Jeremy Trevelyan Burman is a senior doctoral student in York University’s Department of Psychology, specializing in the history of developmental psychology and its theory (especially that pertaining to Jean Piaget). Prior to returning to academia, he was a producer at the Canadian Broadcasting Corporation.

2 thoughts on “Lakatos for intellectual historians?

  1. Just reading the excerpts here, it seems to me that where Lakatos is presenting a dynamic for describing a progress or disintegration of disciplines, Kuukkanen is describing a historical taxonomy of disciplines. So, for example, Lakatos would take “quantum theory” to be a hard core for describing the behaviors of subatomic particles and resultant effects, the “protective belt” would be things like the “quantum mechanical model of the hydrogen atom”. Criticisms of the quantum theory can only be directed around the sufficiency or failure of quantum mechanics to to produce a workable model of the hydrogen atom. “Quantum mechanics” cannot be attacked head-on.

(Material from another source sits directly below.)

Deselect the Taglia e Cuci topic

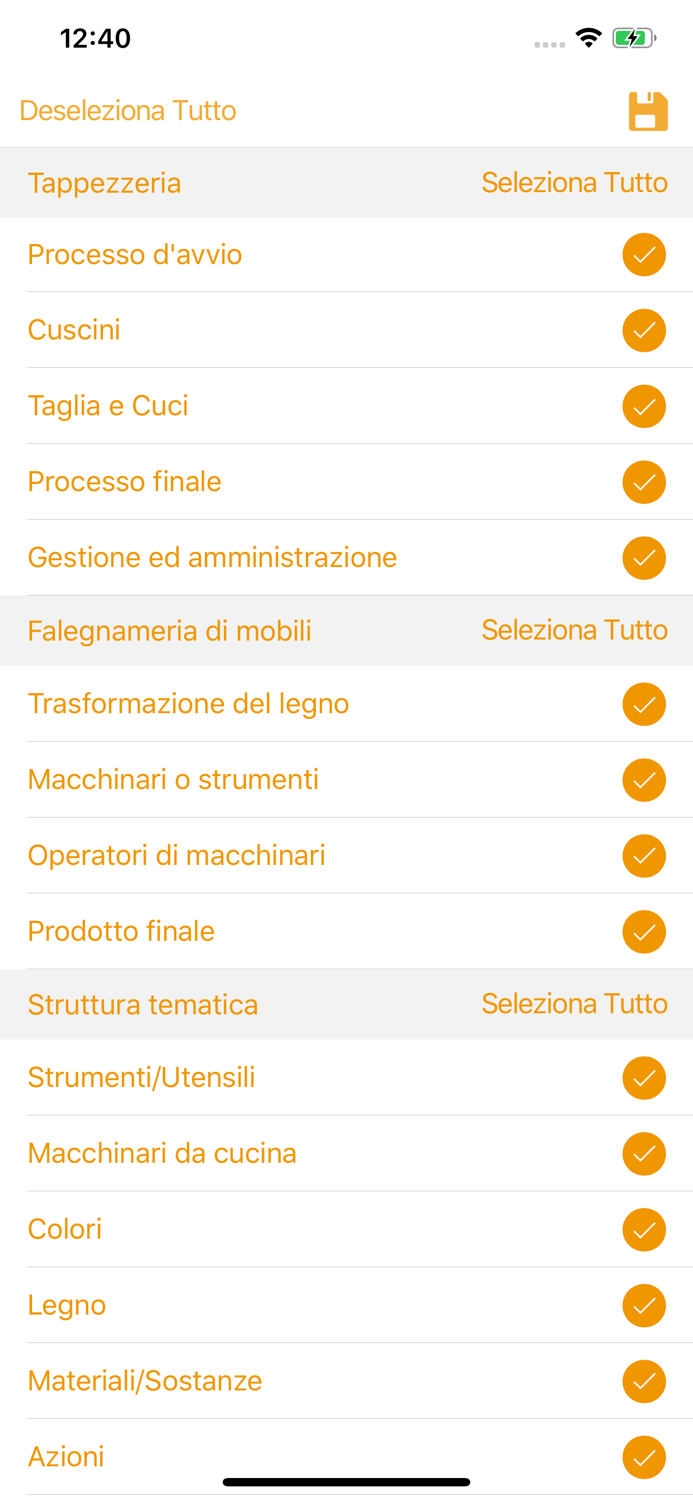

    Where I take Kuukkanen to be saying that if we have a concept like “Enlightenment political thought,” one might be inclined to attack it by saying there “is no such thing as a unitary Enlightenment thought,” (Xc), following Kuukkanen you can say, well, actually, if we define Xc as simply a commitment to developing a secularized political philosophy, we can identify Rousseau’s take, or the Scottish Enlightenment, or whatever other takes you might have, as separate Xm’s around (within?) the more general Xc’s.

    Maybe it’s more complex than that, but Kuukkanen’s approach seems like basically a common sense defense for identifying historical concepts against particularist critiques. Or maybe, somewhat more radically, he is arguing for a transhistorical sociological and political theory with differentiated manifestations?

  2. Just as Lakatos’ view was far too simple to take into account most historical examples, so, it would appear, is Kuukkanen’s. Many concepts are not structured so neatly as a hard core surrounded by a marginal or auxillary belt. Consider the concept “motion.” For Aristotle is included growth. When Newton came along, his laws covered many kinds of motion, but “growth” was not among them, so it got dropped from the (scientific) concept of motion. The only way to to account for this on Kuukkanen’s (or Lakatos’) point of view is that “growth” was somehow “marginal” or “auxillary.” But that is just a post hoc justification (a “hack”) in order to save the theory. Growth was a part of the “core” Aristotle’s concept of motion. When Newton came along, his laws served to break the concept apart into pieces that could be handled by different intellectual means. Thus, there isn’t a “core” concept of motion that exists through time. It changes as different problems and methods present themselves to different humans throughout time.